Keay was already planning to push standards-setting bodies like the Institute of Electrical and Electronics Engineers (IEEE) to adopt rules requiring that robots have no apparent gender and are neutral in ethnicity. With robot adoption rates on the rise as a result of the Covid-19 pandemic, Keay says, she also supports the idea of the federal government maintaining a robot register to monitor the deployment of machines by industry.

Late in 2021, partly in response to concerns raised by the AI and robotics community, the IEEE approved a new transparency standard for autonomous systems that could help nudge companies to ensure robots treat all people fairly. It requires autonomous systems to honestly convey the causes of their actions or decisions to users. However, standard-setting professional groups have their limits: In 2020, a tech policy committee at the Association for Computing Machinery urged businesses and governments to stop using face recognition, a call that largely fell on deaf ears.

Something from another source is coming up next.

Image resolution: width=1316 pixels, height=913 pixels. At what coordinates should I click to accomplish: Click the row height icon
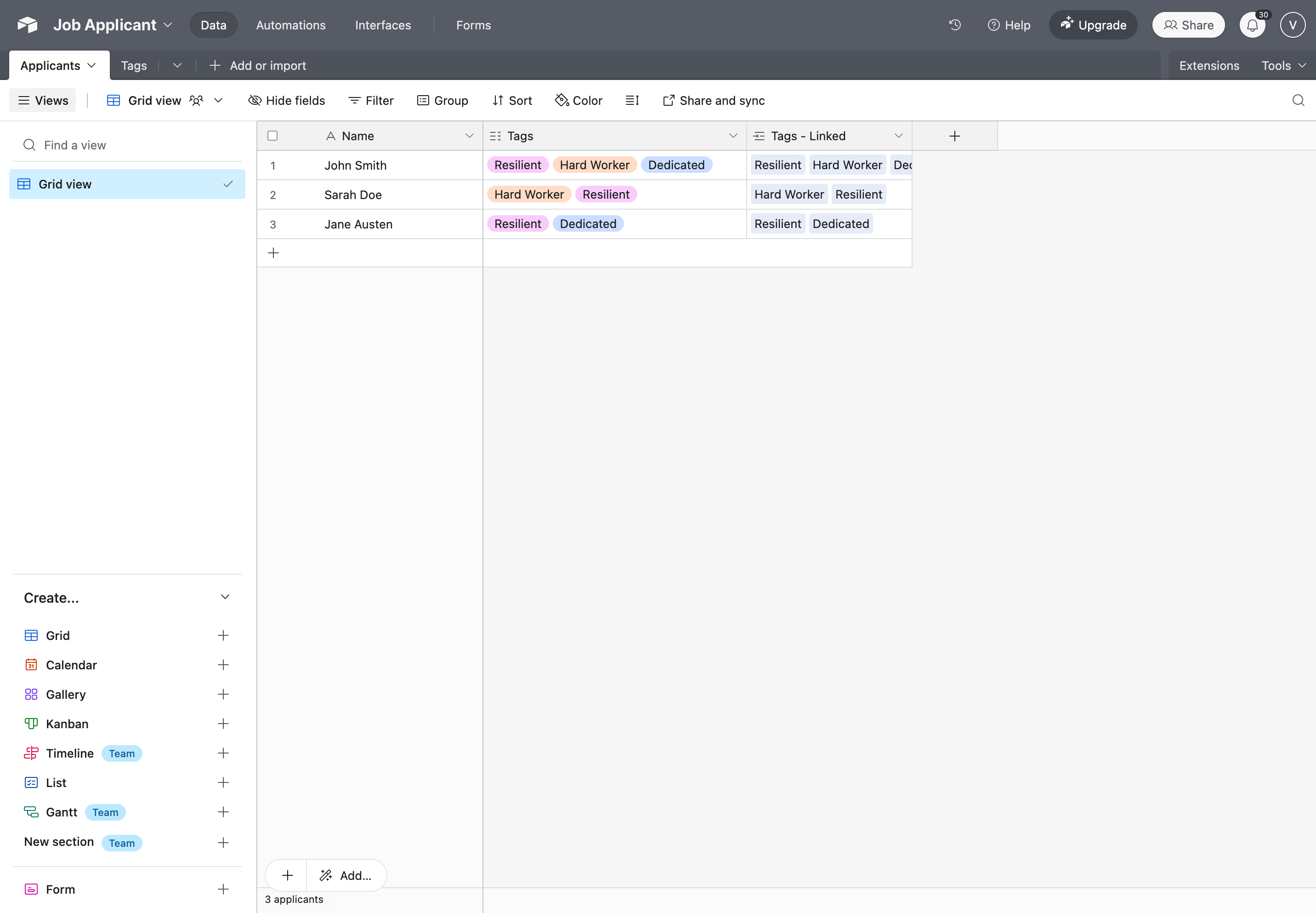[x=632, y=101]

When Carlotta Berry, a national director for Black in Robotics, heard that a chess robot broke a child’s finger last month, her first thought was, “Who thought this robot was ready for prime time when it couldn’t recognize the difference between a chess piece and a child’s finger?” She is codirector of a robotics program at the Rose-Hulman Institute of Technology in Indiana and editor of a forthcoming textbook about mitigating bias in machine learning. She believes that part of the solution to prevent the deployment of sexist and racist machines is a common set of evaluation methods for new systems before being made available to the public.

In the current age of AI, as engineers and researchers compete to rush out new work, Berry is skeptical that robot builders can be relied on to self-regulate or add safety features. She believes a larger emphasis should be placed on user testing.

“I just don’t think researchers in the lab can always see the forest for the trees, and will not recognize when there’s a problem,” Berry says. Is the computational power available to the designers of AI systems running ahead of their ability to thoughtfully consider what they should or should not build with it? “It’s a hard question,” Berry says, “but one that needs to be answered, because the cost is too high for not doing it.”